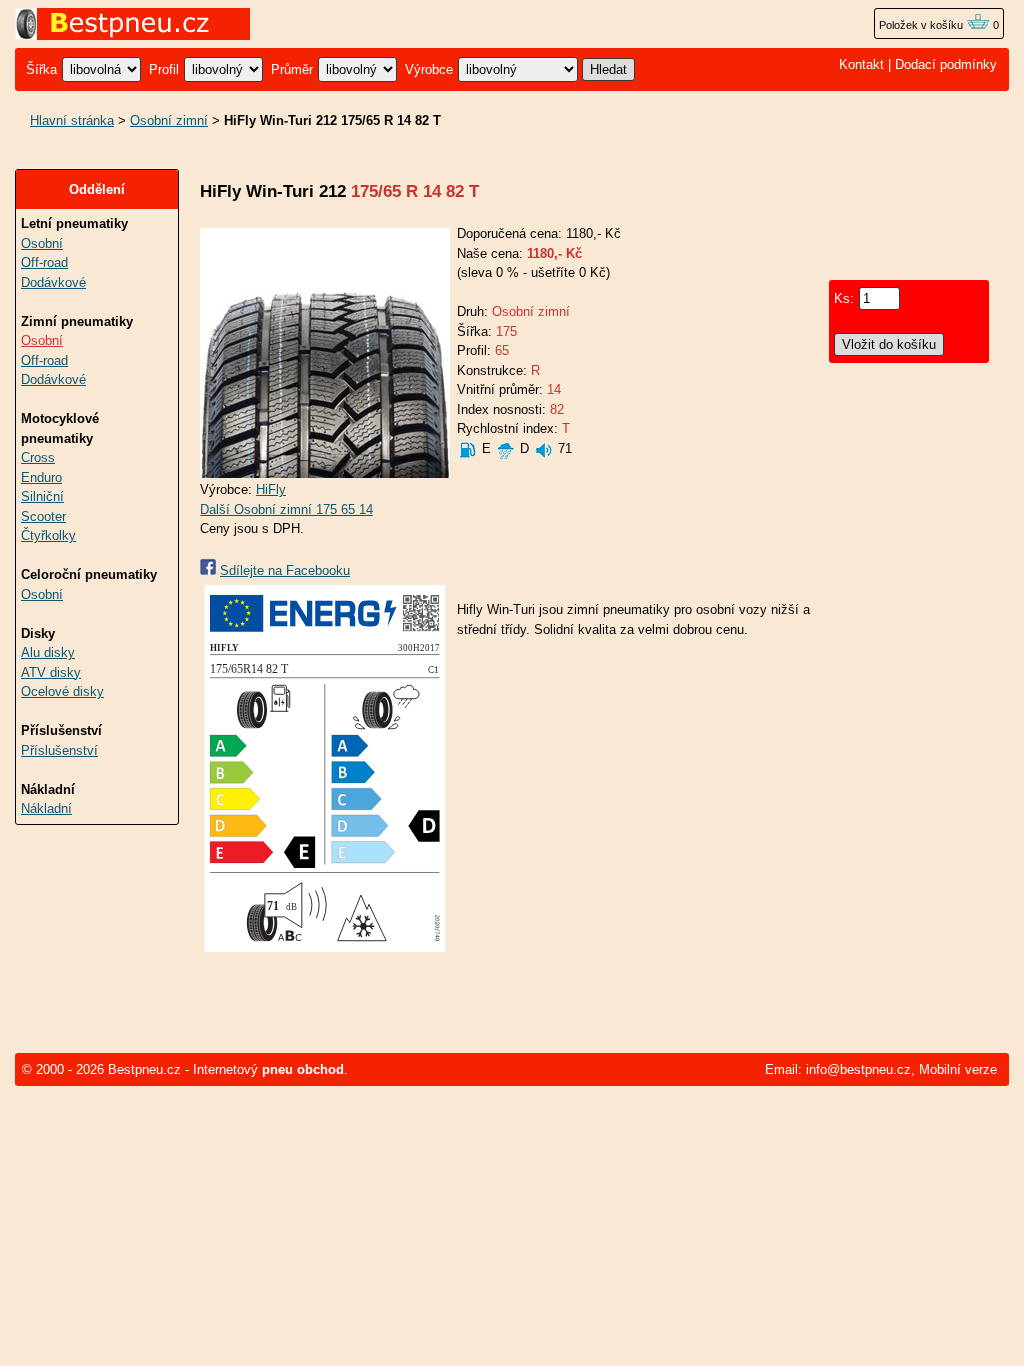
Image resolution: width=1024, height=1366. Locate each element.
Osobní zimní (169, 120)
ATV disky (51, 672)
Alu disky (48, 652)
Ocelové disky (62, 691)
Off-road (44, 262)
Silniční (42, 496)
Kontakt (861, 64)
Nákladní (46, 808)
---
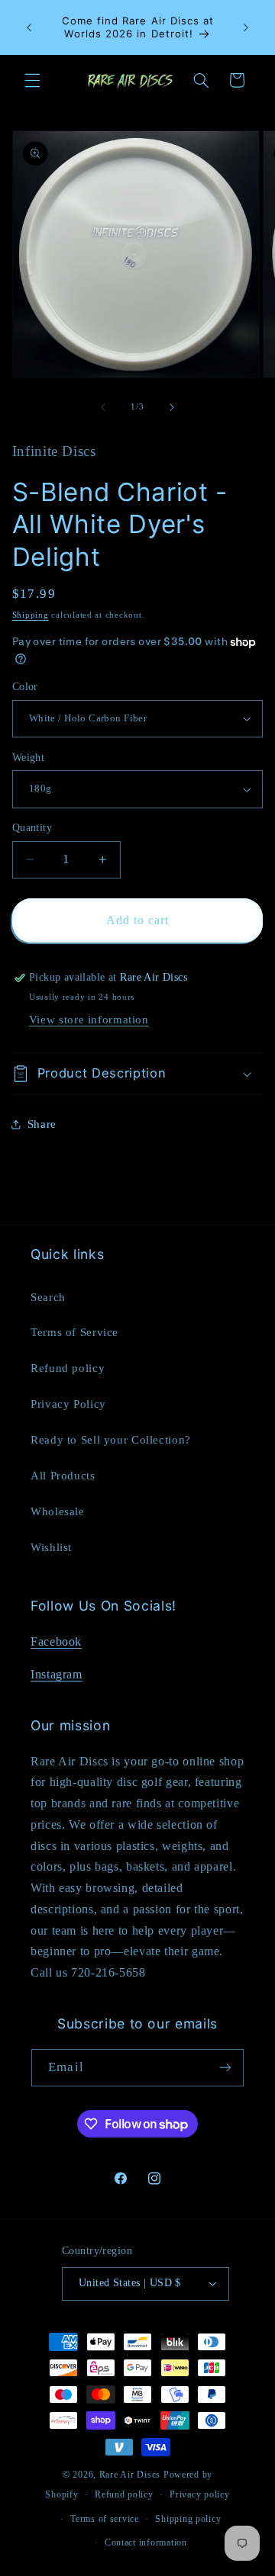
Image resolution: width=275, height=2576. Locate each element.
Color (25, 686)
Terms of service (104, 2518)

:: To do ::
Would you output, from the records above, exactly the run of lines that starts at the line containing "Image resolution: width=1024, height=1366." and ends at the line containing "Nákladní (46, 808)", and only that run?

:: Response to the task ::
Image resolution: width=1024, height=1366. Locate each element.
Osobní zimní (169, 120)
ATV disky (51, 672)
Alu disky (48, 652)
Ocelové disky (62, 691)
Off-road (44, 262)
Silniční (42, 496)
Kontakt (861, 64)
Nákladní (46, 808)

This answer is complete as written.